**The task:** If a line of the records contains the word "accomplish", list it.

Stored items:
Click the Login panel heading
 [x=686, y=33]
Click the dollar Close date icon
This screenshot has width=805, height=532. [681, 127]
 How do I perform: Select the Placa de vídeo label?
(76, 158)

---

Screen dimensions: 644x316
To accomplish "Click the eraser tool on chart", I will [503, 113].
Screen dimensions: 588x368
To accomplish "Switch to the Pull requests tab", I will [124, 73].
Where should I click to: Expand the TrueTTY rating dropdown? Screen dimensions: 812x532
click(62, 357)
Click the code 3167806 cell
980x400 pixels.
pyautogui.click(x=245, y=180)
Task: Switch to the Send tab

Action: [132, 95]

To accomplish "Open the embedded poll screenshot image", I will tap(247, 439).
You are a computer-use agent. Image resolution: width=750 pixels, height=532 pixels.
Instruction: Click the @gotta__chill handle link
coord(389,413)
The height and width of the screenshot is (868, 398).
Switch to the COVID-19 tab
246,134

**Result:**
To accomplish "Click the eraser tool on chart", I will [503, 113].
To accomplish "Switch to the Pull requests tab", I will [124, 73].
To accomplish "Open the embedded poll screenshot image", I will tap(247, 439).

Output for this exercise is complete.